**Task brief**
Print the data that follows, exactly and completely.

**Collected data entries**
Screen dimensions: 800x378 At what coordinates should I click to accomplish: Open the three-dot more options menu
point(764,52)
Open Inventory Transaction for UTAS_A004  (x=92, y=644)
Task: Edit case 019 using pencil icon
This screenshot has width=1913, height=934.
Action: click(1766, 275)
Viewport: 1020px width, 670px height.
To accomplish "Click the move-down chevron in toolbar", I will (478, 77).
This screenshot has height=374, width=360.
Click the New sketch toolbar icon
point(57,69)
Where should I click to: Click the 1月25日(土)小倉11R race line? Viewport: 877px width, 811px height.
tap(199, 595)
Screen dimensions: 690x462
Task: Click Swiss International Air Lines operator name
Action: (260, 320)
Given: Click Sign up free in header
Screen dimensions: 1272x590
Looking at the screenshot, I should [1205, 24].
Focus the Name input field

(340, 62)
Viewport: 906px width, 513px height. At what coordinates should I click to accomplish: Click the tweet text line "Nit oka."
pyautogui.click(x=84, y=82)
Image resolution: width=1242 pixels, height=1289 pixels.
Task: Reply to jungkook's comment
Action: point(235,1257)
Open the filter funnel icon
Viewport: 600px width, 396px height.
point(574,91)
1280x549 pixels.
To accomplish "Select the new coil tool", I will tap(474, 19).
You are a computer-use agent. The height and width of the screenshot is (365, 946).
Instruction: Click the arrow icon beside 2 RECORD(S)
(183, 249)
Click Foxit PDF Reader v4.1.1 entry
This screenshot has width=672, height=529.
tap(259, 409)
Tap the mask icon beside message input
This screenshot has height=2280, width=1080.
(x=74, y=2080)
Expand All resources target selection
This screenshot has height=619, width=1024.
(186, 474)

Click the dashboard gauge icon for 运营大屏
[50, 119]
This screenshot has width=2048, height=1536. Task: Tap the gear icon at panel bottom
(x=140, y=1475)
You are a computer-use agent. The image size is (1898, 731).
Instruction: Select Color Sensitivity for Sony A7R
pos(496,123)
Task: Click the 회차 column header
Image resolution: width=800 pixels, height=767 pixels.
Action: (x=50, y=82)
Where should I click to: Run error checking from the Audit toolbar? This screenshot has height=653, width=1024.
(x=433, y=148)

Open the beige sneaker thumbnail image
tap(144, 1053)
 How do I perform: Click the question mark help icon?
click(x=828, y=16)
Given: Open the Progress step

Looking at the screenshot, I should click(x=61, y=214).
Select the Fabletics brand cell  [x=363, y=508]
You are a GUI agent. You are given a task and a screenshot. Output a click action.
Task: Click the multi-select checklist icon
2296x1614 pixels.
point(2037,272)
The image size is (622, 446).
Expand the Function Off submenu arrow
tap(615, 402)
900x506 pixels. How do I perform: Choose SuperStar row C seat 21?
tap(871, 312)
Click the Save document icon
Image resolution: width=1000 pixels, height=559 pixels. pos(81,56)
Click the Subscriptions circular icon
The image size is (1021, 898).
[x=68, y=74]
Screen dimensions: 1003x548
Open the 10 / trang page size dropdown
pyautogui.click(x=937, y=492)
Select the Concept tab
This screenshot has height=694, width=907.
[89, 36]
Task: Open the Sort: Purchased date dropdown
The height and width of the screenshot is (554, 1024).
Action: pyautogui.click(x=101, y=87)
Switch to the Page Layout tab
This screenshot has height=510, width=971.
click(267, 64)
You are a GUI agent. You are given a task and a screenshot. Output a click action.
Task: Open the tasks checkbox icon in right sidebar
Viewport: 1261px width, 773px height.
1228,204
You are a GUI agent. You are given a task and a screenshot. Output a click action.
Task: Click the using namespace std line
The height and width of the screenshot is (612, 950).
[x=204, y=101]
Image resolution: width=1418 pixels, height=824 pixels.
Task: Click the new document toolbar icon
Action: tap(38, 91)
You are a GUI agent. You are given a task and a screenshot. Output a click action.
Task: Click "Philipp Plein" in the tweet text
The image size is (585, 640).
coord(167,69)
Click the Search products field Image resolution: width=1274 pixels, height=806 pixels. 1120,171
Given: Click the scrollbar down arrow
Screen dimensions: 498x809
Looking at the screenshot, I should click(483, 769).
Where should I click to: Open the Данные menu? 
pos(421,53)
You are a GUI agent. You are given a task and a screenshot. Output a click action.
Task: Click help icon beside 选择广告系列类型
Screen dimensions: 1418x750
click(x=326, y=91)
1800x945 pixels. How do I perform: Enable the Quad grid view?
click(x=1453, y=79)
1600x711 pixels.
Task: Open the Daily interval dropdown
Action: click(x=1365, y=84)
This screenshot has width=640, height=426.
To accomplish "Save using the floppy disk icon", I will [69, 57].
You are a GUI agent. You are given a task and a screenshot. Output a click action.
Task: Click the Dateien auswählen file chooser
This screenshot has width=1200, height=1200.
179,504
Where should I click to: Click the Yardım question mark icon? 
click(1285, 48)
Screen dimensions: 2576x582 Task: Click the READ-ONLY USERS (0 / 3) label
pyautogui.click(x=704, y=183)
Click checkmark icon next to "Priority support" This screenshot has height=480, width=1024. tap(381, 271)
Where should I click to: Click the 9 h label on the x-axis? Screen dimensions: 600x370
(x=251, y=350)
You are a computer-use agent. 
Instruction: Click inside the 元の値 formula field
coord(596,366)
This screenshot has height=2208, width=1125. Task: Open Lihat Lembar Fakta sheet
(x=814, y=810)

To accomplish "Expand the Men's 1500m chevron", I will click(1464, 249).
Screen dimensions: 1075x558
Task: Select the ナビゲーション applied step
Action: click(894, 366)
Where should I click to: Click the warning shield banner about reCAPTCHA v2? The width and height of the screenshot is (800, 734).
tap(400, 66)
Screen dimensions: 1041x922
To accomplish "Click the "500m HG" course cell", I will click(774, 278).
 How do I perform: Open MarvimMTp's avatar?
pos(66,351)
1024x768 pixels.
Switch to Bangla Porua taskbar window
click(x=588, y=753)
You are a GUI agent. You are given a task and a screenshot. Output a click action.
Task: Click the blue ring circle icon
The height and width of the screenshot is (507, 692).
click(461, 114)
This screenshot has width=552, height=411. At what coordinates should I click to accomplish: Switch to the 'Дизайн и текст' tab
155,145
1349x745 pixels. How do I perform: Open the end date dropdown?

**Exercise result**
Screen dimensions: 800x378 At what coordinates should I click to accomplish: Open the three-dot more options menu
point(764,52)
Open Inventory Transaction for UTAS_A004  (x=92, y=644)
Task: Edit case 019 using pencil icon
This screenshot has width=1913, height=934.
Action: click(1766, 275)
Viewport: 1020px width, 670px height.
To accomplish "Click the move-down chevron in toolbar", I will (478, 77).
This screenshot has height=374, width=360.
Click the New sketch toolbar icon
point(57,69)
Where should I click to: Click the 1月25日(土)小倉11R race line? Viewport: 877px width, 811px height.
tap(199, 595)
Screen dimensions: 690x462
Task: Click Swiss International Air Lines operator name
Action: (260, 320)
Given: Click Sign up free in header
Screen dimensions: 1272x590
Looking at the screenshot, I should [1205, 24].
Focus the Name input field

(340, 62)
Viewport: 906px width, 513px height. At what coordinates should I click to accomplish: Click the tweet text line "Nit oka."
pyautogui.click(x=84, y=82)
Image resolution: width=1242 pixels, height=1289 pixels.
Task: Reply to jungkook's comment
Action: point(235,1257)
Open the filter funnel icon
Viewport: 600px width, 396px height.
point(574,91)
1280x549 pixels.
To accomplish "Select the new coil tool", I will tap(474, 19).
You are a computer-use agent. The height and width of the screenshot is (365, 946).
Instruction: Click the arrow icon beside 2 RECORD(S)
(183, 249)
Click Foxit PDF Reader v4.1.1 entry
This screenshot has width=672, height=529.
tap(259, 409)
Tap the mask icon beside message input
This screenshot has height=2280, width=1080.
(x=74, y=2080)
Expand All resources target selection
This screenshot has height=619, width=1024.
(186, 474)

Click the dashboard gauge icon for 运营大屏
[50, 119]
This screenshot has width=2048, height=1536. Task: Tap the gear icon at panel bottom
(x=140, y=1475)
You are a computer-use agent. The image size is (1898, 731).
Instruction: Select Color Sensitivity for Sony A7R
pos(496,123)
Task: Click the 회차 column header
Image resolution: width=800 pixels, height=767 pixels.
Action: (x=50, y=82)
Where should I click to: Run error checking from the Audit toolbar? This screenshot has height=653, width=1024.
(x=433, y=148)

Open the beige sneaker thumbnail image
tap(144, 1053)
 How do I perform: Click the question mark help icon?
click(x=828, y=16)
Given: Open the Progress step

Looking at the screenshot, I should click(x=61, y=214).
Select the Fabletics brand cell  [x=363, y=508]
You are a GUI agent. You are given a task and a screenshot. Output a click action.
Task: Click the multi-select checklist icon
2296x1614 pixels.
point(2037,272)
The image size is (622, 446).
Expand the Function Off submenu arrow
tap(615, 402)
900x506 pixels. How do I perform: Choose SuperStar row C seat 21?
tap(871, 312)
Click the Save document icon
Image resolution: width=1000 pixels, height=559 pixels. pos(81,56)
Click the Subscriptions circular icon
The image size is (1021, 898).
[x=68, y=74]
Screen dimensions: 1003x548
Open the 10 / trang page size dropdown
pyautogui.click(x=937, y=492)
Select the Concept tab
This screenshot has height=694, width=907.
[89, 36]
Task: Open the Sort: Purchased date dropdown
The height and width of the screenshot is (554, 1024).
Action: pyautogui.click(x=101, y=87)
Switch to the Page Layout tab
This screenshot has height=510, width=971.
click(267, 64)
You are a GUI agent. You are given a task and a screenshot. Output a click action.
Task: Open the tasks checkbox icon in right sidebar
Viewport: 1261px width, 773px height.
1228,204
You are a GUI agent. You are given a task and a screenshot. Output a click action.
Task: Click the using namespace std line
The height and width of the screenshot is (612, 950).
[x=204, y=101]
Image resolution: width=1418 pixels, height=824 pixels.
Task: Click the new document toolbar icon
Action: tap(38, 91)
You are a GUI agent. You are given a task and a screenshot. Output a click action.
Task: Click "Philipp Plein" in the tweet text
The image size is (585, 640).
coord(167,69)
Click the Search products field Image resolution: width=1274 pixels, height=806 pixels. 1120,171
Given: Click the scrollbar down arrow
Screen dimensions: 498x809
Looking at the screenshot, I should click(483, 769).
Where should I click to: Open the Данные menu? 
pos(421,53)
You are a GUI agent. You are given a task and a screenshot. Output a click action.
Task: Click help icon beside 选择广告系列类型
Screen dimensions: 1418x750
click(x=326, y=91)
1800x945 pixels. How do I perform: Enable the Quad grid view?
click(x=1453, y=79)
1600x711 pixels.
Task: Open the Daily interval dropdown
Action: click(x=1365, y=84)
This screenshot has width=640, height=426.
To accomplish "Save using the floppy disk icon", I will [69, 57].
You are a GUI agent. You are given a task and a screenshot. Output a click action.
Task: Click the Dateien auswählen file chooser
This screenshot has width=1200, height=1200.
179,504
Where should I click to: Click the Yardım question mark icon? 
click(1285, 48)
Screen dimensions: 2576x582 Task: Click the READ-ONLY USERS (0 / 3) label
pyautogui.click(x=704, y=183)
Click checkmark icon next to "Priority support" This screenshot has height=480, width=1024. tap(381, 271)
Where should I click to: Click the 9 h label on the x-axis? Screen dimensions: 600x370
(x=251, y=350)
You are a computer-use agent. 
Instruction: Click inside the 元の値 formula field
coord(596,366)
This screenshot has height=2208, width=1125. Task: Open Lihat Lembar Fakta sheet
(x=814, y=810)

To accomplish "Expand the Men's 1500m chevron", I will click(1464, 249).
Screen dimensions: 1075x558
Task: Select the ナビゲーション applied step
Action: click(894, 366)
Where should I click to: Click the warning shield banner about reCAPTCHA v2? The width and height of the screenshot is (800, 734).
tap(400, 66)
Screen dimensions: 1041x922
To accomplish "Click the "500m HG" course cell", I will click(774, 278).
 How do I perform: Open MarvimMTp's avatar?
pos(66,351)
1024x768 pixels.
Switch to Bangla Porua taskbar window
click(x=588, y=753)
You are a GUI agent. You are given a task and a screenshot. Output a click action.
Task: Click the blue ring circle icon
The height and width of the screenshot is (507, 692).
click(461, 114)
This screenshot has width=552, height=411. At what coordinates should I click to accomplish: Switch to the 'Дизайн и текст' tab
155,145
1349x745 pixels. How do I perform: Open the end date dropdown?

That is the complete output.